**Article:**
------------------------------------

He's published five books and numerous articles on leading political science and economic
journals. Welcome to the show, Daniel. How are you? Great. Great to be with you. Great to have
you as well. Congratulations on the new book. These are always fun. Give us your dot coms,
your plugs, where people can find you on the interwebs. I'm at danieltriesman.org
and at DSTriesman on Twitter. There you go. And what motivated you guys to get together and write this book?
Well, it struck us.
We both had been following Russia very closely.
Sergei was in Russia.
He was head of economics university there and sometimes advising government.
I have studied Russia all my life, basically.
I've written a number of books about Russian politics.
And we noticed something very
interesting that was happening there, really from the start of the Putin regime. And that was that
a new kind of authoritarian government seemed to be emerging. And as we looked around the world,
we saw it wasn't just in Russia. It wasn't just the early Putin that was operating in a new way.
A lot of the techniques that he was using to control
the population and to consolidate power were really similar to things that other authoritarian
leaders were using in other places like Hugo Chavez in Venezuela or a bit later, Viktor Orban
in Hungary. And it struck us that there was a really new model of dictatorship that was emerging,
which didn't at first look like the classic dictatorships of the past. I mean, we think of
people like Mao or Hitler or Stalin, who killed millions of people, who put millions of people
into labor camps or prisons. The new dictators, they wear expensive suits rather than military uniforms.

------------------------------------

**Record excerpts:**
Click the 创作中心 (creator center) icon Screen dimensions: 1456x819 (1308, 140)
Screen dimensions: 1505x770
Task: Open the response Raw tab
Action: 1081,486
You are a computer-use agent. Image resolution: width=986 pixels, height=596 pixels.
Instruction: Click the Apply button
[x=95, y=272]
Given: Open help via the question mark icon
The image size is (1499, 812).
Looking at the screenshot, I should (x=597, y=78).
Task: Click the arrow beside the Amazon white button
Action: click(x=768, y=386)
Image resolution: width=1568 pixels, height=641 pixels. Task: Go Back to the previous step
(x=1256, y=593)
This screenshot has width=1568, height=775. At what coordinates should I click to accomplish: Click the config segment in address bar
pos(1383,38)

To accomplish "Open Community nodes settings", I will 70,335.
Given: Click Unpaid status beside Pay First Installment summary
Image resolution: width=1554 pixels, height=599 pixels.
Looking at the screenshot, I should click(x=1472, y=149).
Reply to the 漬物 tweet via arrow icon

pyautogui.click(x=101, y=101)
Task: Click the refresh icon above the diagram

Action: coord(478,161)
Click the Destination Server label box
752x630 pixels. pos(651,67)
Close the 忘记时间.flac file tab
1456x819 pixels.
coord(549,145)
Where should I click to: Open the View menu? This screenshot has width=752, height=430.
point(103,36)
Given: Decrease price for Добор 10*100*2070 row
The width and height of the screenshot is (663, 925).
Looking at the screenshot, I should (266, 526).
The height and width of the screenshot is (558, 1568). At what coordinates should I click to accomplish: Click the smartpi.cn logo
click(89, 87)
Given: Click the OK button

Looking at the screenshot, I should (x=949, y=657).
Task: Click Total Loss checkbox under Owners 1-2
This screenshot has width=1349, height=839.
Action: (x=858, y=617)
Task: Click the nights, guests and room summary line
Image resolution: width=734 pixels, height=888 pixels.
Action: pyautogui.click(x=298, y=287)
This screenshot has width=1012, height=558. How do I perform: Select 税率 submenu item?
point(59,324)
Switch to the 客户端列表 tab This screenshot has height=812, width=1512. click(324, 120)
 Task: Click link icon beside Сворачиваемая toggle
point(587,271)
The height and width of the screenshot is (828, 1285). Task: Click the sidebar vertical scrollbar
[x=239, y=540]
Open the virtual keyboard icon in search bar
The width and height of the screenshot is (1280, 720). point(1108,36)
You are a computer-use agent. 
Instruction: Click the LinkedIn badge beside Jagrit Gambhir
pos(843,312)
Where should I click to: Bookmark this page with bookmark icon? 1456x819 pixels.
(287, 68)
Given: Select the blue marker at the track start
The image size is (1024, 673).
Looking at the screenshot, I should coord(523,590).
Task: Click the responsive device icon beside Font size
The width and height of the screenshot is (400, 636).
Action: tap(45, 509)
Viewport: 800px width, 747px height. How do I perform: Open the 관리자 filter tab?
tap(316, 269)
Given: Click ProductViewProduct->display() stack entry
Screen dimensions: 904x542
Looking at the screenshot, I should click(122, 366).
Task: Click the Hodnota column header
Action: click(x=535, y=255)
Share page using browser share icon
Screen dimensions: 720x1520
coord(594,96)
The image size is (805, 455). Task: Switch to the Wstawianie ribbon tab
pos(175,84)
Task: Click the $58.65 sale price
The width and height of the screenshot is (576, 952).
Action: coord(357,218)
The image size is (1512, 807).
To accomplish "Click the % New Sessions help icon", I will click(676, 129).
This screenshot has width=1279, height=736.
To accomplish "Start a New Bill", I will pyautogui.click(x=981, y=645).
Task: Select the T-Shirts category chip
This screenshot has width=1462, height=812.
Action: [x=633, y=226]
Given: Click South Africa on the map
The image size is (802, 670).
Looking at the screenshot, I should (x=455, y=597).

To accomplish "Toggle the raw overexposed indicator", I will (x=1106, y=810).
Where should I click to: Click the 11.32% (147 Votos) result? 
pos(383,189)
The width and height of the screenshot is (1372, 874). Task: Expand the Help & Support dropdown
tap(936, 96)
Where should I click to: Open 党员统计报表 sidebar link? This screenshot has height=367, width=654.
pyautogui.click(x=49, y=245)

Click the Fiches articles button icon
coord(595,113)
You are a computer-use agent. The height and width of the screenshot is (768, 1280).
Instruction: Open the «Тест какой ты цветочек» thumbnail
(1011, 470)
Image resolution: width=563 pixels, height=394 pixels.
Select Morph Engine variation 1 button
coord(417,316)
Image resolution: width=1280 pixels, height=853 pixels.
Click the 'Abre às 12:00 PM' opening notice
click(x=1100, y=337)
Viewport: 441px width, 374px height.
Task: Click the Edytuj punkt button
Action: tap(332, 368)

------------------------------------

**What you will do:**
• 1. Transcribe the interview word for word, starting at "He was head" and ending at "about Russian politics.".
• 2. In the interview, which two leaders outside Russia are named as using techniques similar to Putin's?
• 3. According to the interview, what led the authors to conclude that a new model of dictatorship was emerging? Answer in one to three sentences.

**Expected responses:**
• 1.
He was head of economics university there and sometimes advising government.
I have studied Russia all my life, basically.
I've written a number of books about Russian politics.

• 2. Hugo Chavez in Venezuela and, a bit later, Viktor Orban in Hungary.

• 3. While following Russia, they saw a new kind of authoritarian government take shape from the start of the Putin regime. Looking further, they found that other leaders, such as Hugo Chavez in Venezuela and Viktor Orban in Hungary, used very similar techniques to control the population and consolidate power, so the pattern was not limited to Russia.